* Start RECORDS TO USE *
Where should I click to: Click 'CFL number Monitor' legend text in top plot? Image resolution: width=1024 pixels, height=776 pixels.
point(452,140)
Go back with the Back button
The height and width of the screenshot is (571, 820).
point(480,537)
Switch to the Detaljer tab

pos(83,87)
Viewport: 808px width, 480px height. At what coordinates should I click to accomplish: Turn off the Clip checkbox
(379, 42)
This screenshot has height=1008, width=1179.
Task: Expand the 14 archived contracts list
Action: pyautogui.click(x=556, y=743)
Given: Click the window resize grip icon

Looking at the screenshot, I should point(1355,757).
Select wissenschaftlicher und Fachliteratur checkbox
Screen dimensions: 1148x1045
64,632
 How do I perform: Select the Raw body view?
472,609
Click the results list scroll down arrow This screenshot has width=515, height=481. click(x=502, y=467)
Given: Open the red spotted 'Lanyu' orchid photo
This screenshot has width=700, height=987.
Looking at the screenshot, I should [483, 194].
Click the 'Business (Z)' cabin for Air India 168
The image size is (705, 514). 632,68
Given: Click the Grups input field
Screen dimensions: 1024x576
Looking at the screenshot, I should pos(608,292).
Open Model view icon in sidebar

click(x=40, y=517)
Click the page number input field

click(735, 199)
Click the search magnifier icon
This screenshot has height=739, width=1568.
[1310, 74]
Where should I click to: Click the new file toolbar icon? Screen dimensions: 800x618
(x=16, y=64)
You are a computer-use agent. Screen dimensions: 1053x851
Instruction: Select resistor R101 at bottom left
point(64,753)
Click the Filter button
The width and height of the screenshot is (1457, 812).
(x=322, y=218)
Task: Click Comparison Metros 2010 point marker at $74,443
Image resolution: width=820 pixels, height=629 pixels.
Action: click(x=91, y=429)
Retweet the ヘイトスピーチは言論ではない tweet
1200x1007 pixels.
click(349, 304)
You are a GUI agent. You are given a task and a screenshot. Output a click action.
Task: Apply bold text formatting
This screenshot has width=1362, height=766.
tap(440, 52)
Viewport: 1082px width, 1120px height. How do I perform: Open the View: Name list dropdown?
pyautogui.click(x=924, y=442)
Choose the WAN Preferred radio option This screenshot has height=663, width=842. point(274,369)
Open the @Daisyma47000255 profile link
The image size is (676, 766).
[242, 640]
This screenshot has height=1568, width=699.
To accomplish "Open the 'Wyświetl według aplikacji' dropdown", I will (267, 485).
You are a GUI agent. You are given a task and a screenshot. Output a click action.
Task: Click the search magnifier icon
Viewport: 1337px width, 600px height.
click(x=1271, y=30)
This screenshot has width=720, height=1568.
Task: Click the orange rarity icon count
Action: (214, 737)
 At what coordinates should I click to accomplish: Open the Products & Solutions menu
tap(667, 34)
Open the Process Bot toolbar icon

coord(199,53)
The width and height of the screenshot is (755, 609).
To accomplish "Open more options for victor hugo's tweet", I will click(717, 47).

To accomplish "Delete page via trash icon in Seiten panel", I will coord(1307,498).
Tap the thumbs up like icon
* End RECORDS TO USE *
WHAT TO PRODUCE:
Reproduce everything from the line containing "Retweet the ヘイトスピーチは言論ではない tweet" down to the end of the listing, swapping "GUI agent" for "screen agent" and leaving all else unchanged.

REPLY TO THE TASK:
Retweet the ヘイトスピーチは言論ではない tweet
1200x1007 pixels.
click(349, 304)
You are a screen agent. You are given a task and a screenshot. Output a click action.
Task: Apply bold text formatting
This screenshot has width=1362, height=766.
tap(440, 52)
Viewport: 1082px width, 1120px height. How do I perform: Open the View: Name list dropdown?
pyautogui.click(x=924, y=442)
Choose the WAN Preferred radio option This screenshot has height=663, width=842. point(274,369)
Open the @Daisyma47000255 profile link
The image size is (676, 766).
[242, 640]
This screenshot has height=1568, width=699.
To accomplish "Open the 'Wyświetl według aplikacji' dropdown", I will (267, 485).
You are a screen agent. You are given a task and a screenshot. Output a click action.
Task: Click the search magnifier icon
Viewport: 1337px width, 600px height.
click(x=1271, y=30)
This screenshot has width=720, height=1568.
Task: Click the orange rarity icon count
Action: (214, 737)
 At what coordinates should I click to accomplish: Open the Products & Solutions menu
tap(667, 34)
Open the Process Bot toolbar icon

coord(199,53)
The width and height of the screenshot is (755, 609).
To accomplish "Open more options for victor hugo's tweet", I will click(717, 47).

To accomplish "Delete page via trash icon in Seiten panel", I will coord(1307,498).
Tap the thumbs up like icon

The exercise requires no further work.